Pa: Now look Opie, Horatio is not the only needy boy… Son, uh, didn’t you ever give anybody anything just for the pleasure of it. Something you didn’t want anything in return for?

Opie: Sure, just yesterday I gave my friend Jimmy something.

Pa: Now that’s fine. What’d you give him?

Opie: A sock in the head.

Pa: I meant charity.

Opie: I didn’t charge him nothing!

Pa: I meant something for the joy of giving.

Opie: I enjoyed it!

Why do we watch these old shows over and over and never tire of them? Because the message appeals to our desire to do what’s right, to regain the lost innocence of our youth, and we always see ourselves in one of the characters and identify with their plight. That’s why. Not to mention that they are just plain funny, and a little levity at the end of the day helps us to relax and enjoy our evening.

When I was younger and more impressionable, shows like this one inspired and motivated me to want to be a person of character; to be a better person. So, every night during prime time television, without fail, we gathered around the dinner table and fellowshipped with the fine folks of Mayberry. When I grew up and had children of my own, I introduced the next generation to them. Today, my grown kids still watch The Andy Griffith Show.

The Andy Griffith Show helped me to be a better parent. Especially when my kids were teens. I found that when I needed to deal with an issue concerning my teen, I needed to find a “fishin’ hole.”  When Andy needed to talk to Opie, he didn’t confront it right away, but waited for the right time. Both could find common ground and relate when they were fishing. It was the perfect place to unload the burdens of the world and figure out what to do. For my son, our fishin’ hole was a trip to the store. We couldn’t find agreement in the house, but the minute I said, “Let’s go to the store”, he jumped into the car and before we hit the top of the driveway, he began telling me about his day.

Another great show was Little House on the Prairie. All of my granddaughters watch regular episodes of Little House to this day. Don’t we all identify with Laura or Mary? Who doesn’t root for Laura when she’s had enough of snooty Nellie and stirs up some dust with her on the playground? Don’t we all know a Harriet Oleson? Doesn’t Pa give the best advice ever?

I like these shows as opposed to most sitcoms because they offer more than just some advice for the moment, but the messages are sage advice. They are based on a foundation that is solid and can be applied every single time and in every generation without fail. And they do more than just solve the issue at hand. They prod you on to want to apply it to your own life; to go deeper. There’s always a lesson to be learned.

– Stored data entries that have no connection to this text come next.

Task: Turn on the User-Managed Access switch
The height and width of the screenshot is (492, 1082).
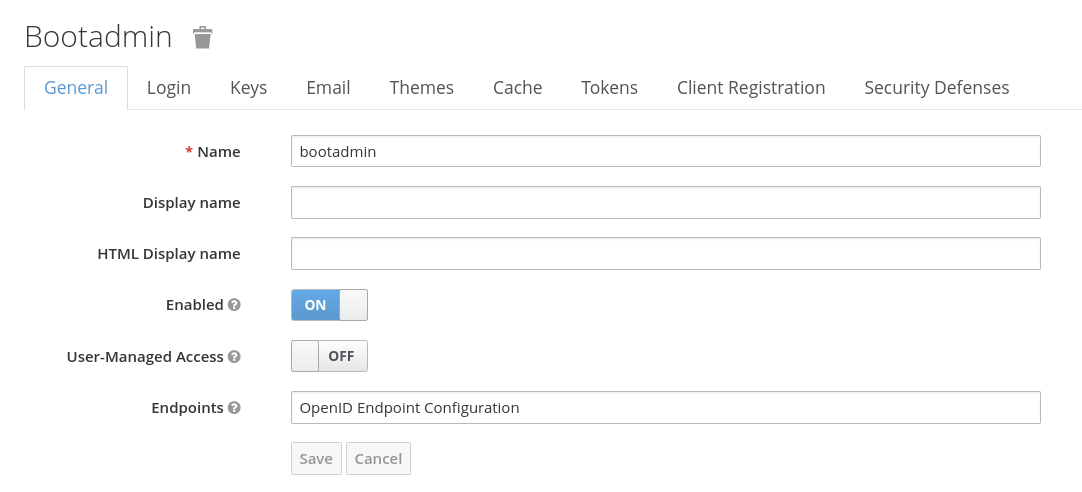Action: click(x=329, y=356)
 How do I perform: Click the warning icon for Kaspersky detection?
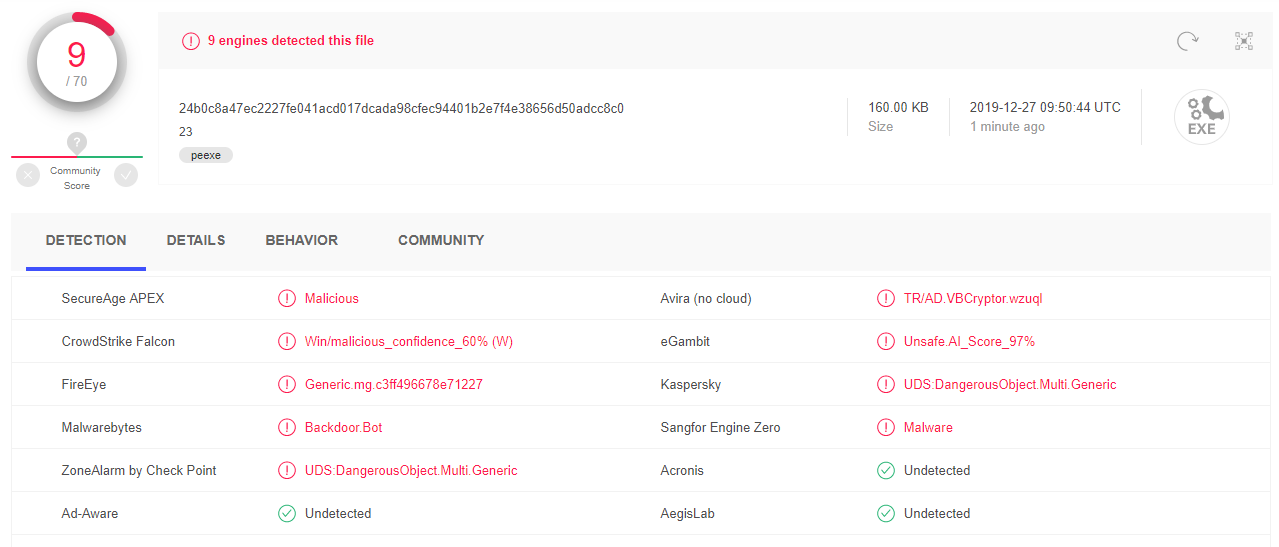tap(885, 385)
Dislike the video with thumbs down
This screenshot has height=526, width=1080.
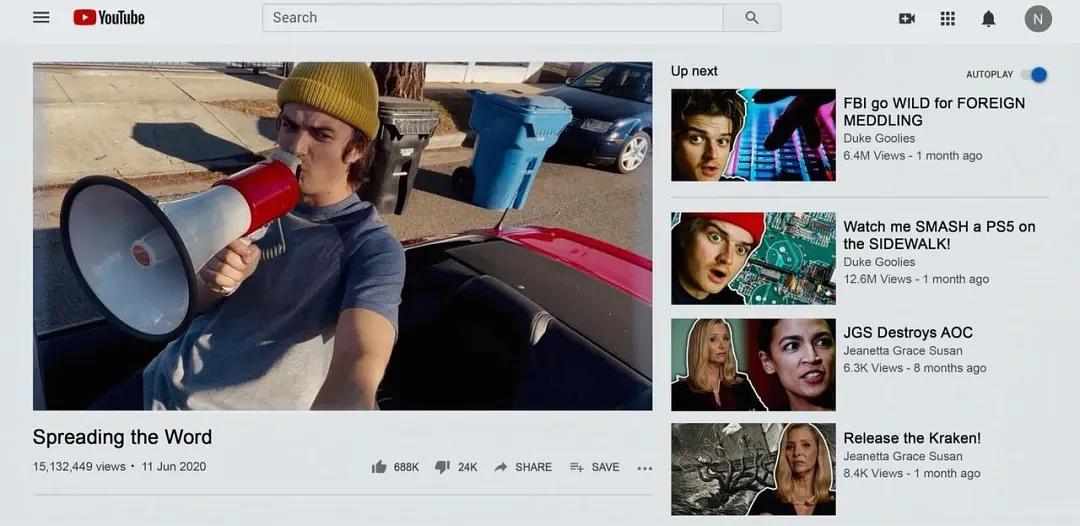[x=442, y=467]
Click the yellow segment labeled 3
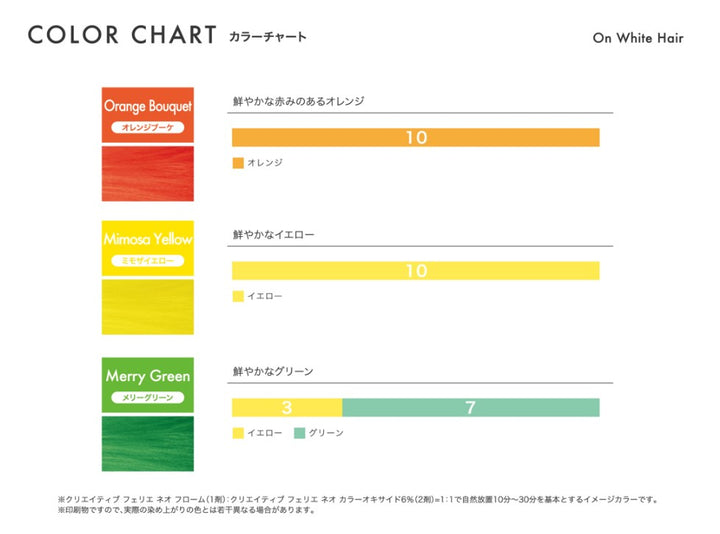The height and width of the screenshot is (534, 720). 287,407
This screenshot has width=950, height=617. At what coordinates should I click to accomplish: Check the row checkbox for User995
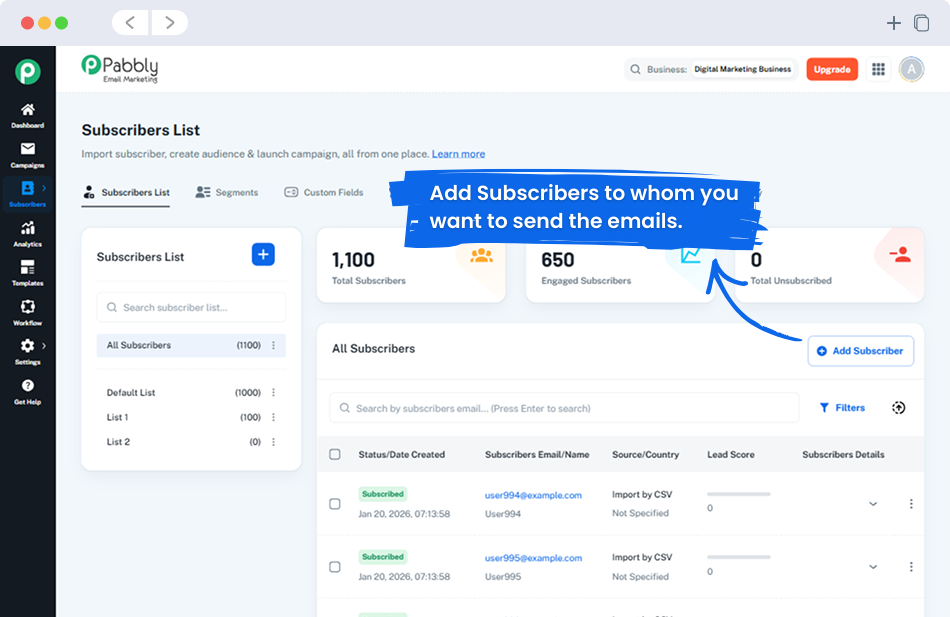pyautogui.click(x=335, y=567)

Andy learned that pride is a hard pill to swallow. While he wanted Opie to give to the needy children’s fund because it was a good thing, he also didn’t want anything to tarnish his reputation amongst his peers, therefore his motives were not as pure as his son’s.

Opie recognized a need on his own and set out to right a wrong. He selflessly saved his money because he was moved with compassion to do so. It’s the difference between works for the sake of works and works for the reason they were intended. Only a kid with a pure heart and a good upbringing would come to the more obvious conclusion. What a great lesson to learn from a child. Make decisions based on doing the right thing, regardless of what others think about you, and you won’t spend your time having to explain your actions and take back your words; unlike his Pa in this case. In the event that we find ourselves in his shoes, we can learn a lesson from him too.

Once it dawned on Andy that it was he who had judged his son wrongly, he swallowed his pride. Maybe we could all take a pointer from this episode by learning to keep things in check before we have to swallow that bitter pill, or as it was called in the conclusion of the matter, “eatin’ crow.” I don’t know about you, but if I’ve got to swallow my pride, it seems it would go down a lot easier with a piece of Aunt Bee’s fried chicken.